***** Text extract *****
Reading not listening

However, my music consumption never stops. Rather than listening I found myself reading music. The usual sources came into play: The Guardian’s Film & Music on Fridays (beach reading doesn’t come much better), the latest Word, Uncut and Mojo (best of the three – the Word’s interview with Robert Wyatt – whataguy). I did head out on August’s middle Sunday to buy The Observer Music Monthly, but sadly, there was no sign of it. Worrying.

However, more unusually, I took along issue number one of Loops, the new ‘journal’ of music writing from indie label Domino and Faber & Faber – arty, even a little pretentious perhaps, but diverting enough for more cerebral, abstract moments. Similar was the music special edition of The Believer, which came with the best covermount compilation CD I’ve heard yet, plus an interesting (but not fascinating) interview with Thom Yorke.

Thom’s one of the few artists I’ll always make the time read (along with Nick Cave, Mark Linkous and the Gallaghers (the latter purely for laughs)). His most interesting insight on music from this piece was the new emphasis on ‘natural selection’. Something I’ve blogged about recently is too much music and the inefficiency of current distribution systems in getting the right music to consumers. On the artist side, with so much ‘competition’ and noise – and hype – one thing that will be on your side is just how good you really are – the natural selection point.

It’s a view many artists hold now and I think is a healthy one for both artists and businesses alike these days. Quality of content and innovation in the way you release it, will prevail.
*****
▶ **Required work**:
In the post about reading music, which publication did the writer go out to buy on August's middle Sunday but fail to find? The data after this point have no connection to the post about reading music.
***** Data *****
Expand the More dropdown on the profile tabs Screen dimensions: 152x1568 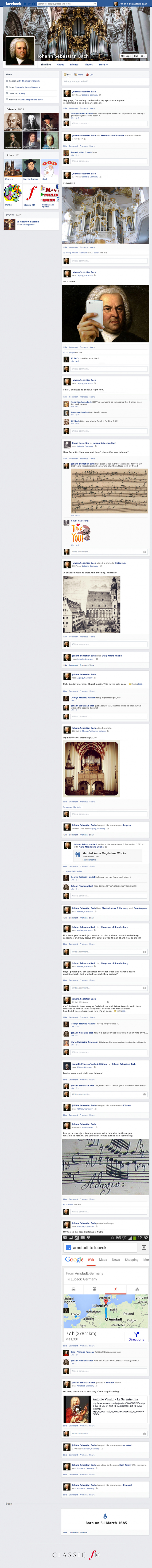(x=102, y=64)
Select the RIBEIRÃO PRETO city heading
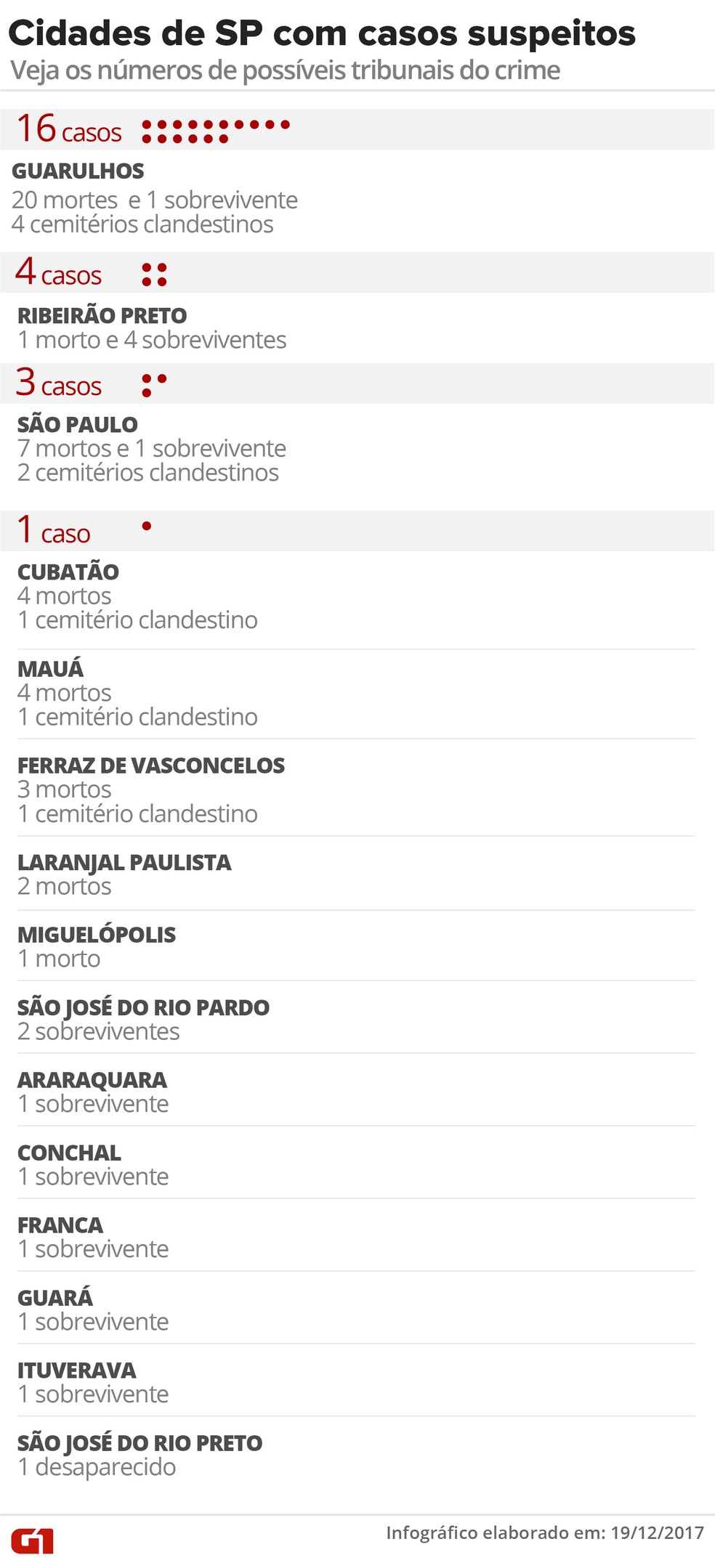This screenshot has width=715, height=1568. [102, 316]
*****
▶ **Completed task**:
The Observer Music Monthly.